Exactly the lines from the top of the records below through the one containing "trike (874, 2330)" must be set down, with no line added or dropped.
[[ Raw data, beginning ]]
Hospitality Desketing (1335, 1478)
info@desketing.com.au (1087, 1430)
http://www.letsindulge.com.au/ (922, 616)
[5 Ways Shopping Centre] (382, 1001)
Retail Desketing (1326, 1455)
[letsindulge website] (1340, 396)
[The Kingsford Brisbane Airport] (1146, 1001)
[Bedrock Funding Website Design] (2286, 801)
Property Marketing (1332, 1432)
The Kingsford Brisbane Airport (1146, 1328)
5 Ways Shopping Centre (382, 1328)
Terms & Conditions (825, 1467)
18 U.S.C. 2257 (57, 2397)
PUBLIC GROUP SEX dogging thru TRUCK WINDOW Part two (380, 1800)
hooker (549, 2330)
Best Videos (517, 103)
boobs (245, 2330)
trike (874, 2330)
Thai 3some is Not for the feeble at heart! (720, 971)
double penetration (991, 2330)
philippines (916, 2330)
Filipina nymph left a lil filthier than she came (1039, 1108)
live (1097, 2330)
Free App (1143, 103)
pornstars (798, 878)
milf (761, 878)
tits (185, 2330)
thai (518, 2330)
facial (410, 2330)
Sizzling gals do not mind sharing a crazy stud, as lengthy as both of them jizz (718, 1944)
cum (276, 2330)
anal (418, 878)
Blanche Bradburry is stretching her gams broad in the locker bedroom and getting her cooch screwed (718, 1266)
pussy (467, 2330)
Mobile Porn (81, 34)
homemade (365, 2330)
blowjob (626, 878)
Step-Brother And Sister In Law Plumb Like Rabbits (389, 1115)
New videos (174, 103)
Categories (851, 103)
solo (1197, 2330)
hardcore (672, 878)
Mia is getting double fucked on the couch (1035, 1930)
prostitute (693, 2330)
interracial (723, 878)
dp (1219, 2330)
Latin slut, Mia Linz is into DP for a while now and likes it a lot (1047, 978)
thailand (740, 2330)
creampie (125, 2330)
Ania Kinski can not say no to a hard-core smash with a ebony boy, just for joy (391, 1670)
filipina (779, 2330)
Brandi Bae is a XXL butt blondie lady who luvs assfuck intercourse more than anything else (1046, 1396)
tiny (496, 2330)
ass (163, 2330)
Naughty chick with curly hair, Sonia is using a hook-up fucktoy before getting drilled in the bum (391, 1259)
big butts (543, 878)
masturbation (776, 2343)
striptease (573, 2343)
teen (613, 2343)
[[ Raw data, end ]]
*Answer space*.
Hospitality Desketing (1335, 1478)
info@desketing.com.au (1087, 1430)
http://www.letsindulge.com.au/ (922, 616)
[5 Ways Shopping Centre] (382, 1001)
Retail Desketing (1326, 1455)
[letsindulge website] (1340, 396)
[The Kingsford Brisbane Airport] (1146, 1001)
[Bedrock Funding Website Design] (2286, 801)
Property Marketing (1332, 1432)
The Kingsford Brisbane Airport (1146, 1328)
5 Ways Shopping Centre (382, 1328)
Terms & Conditions (825, 1467)
18 U.S.C. 2257 (57, 2397)
PUBLIC GROUP SEX dogging thru TRUCK WINDOW Part two (380, 1800)
hooker (549, 2330)
Best Videos (517, 103)
boobs (245, 2330)
trike (874, 2330)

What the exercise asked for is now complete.